Considering application to machine learning, the elements of matrix A and B are `int8_t`, and the elements of matrix C are `int32_t`.

In previous article, we tested LLVM/Clang auto-vectorization, but this time we created a matrix multiplication kernel by hand tuning.

## Ara

Ara is an implementation of the RISC-V Vector Extension developed by the Parallel Ultra Low Power (PULP) project. Ara’s repository has the following description:

Ara is a vector unit working as a coprocessor for the CVA6 core. It supports the RISC-V Vector Extension, version 0.10.

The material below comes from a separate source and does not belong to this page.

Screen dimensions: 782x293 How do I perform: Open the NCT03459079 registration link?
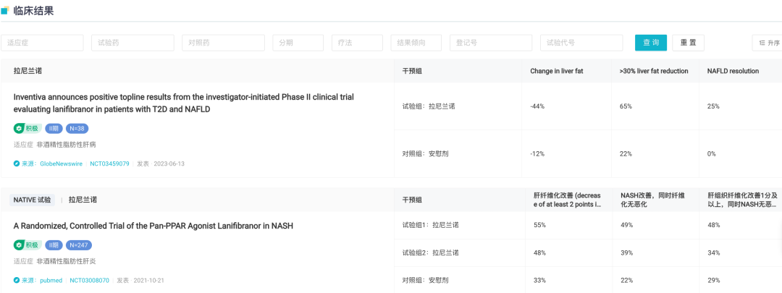pos(110,164)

Ara ensures scalability by implementing a number of 64-bit vector unit called lane. The config directory contains `[2|4|8|16]_lanes.mk` for the Ara system configuration. Each lane contains an integer Arithmetic Logic Unit (ALU), an integer multiplier (MUL), and a Floating Point Unit (FPU) that can perform 64-bit wide integer and double precision floating point operations.

Note that the CVA6 in the quote is a 64-bit RISC-V core previously called PULP Ariane.

## Matrix Multiplication on Ara RTL Simulator

Ara can create an RTL simulator for Ara system using Verilator. This time, we used the default configuration `4_lanes.mk`.

Below is the console output when running our matrix multiplication kernel.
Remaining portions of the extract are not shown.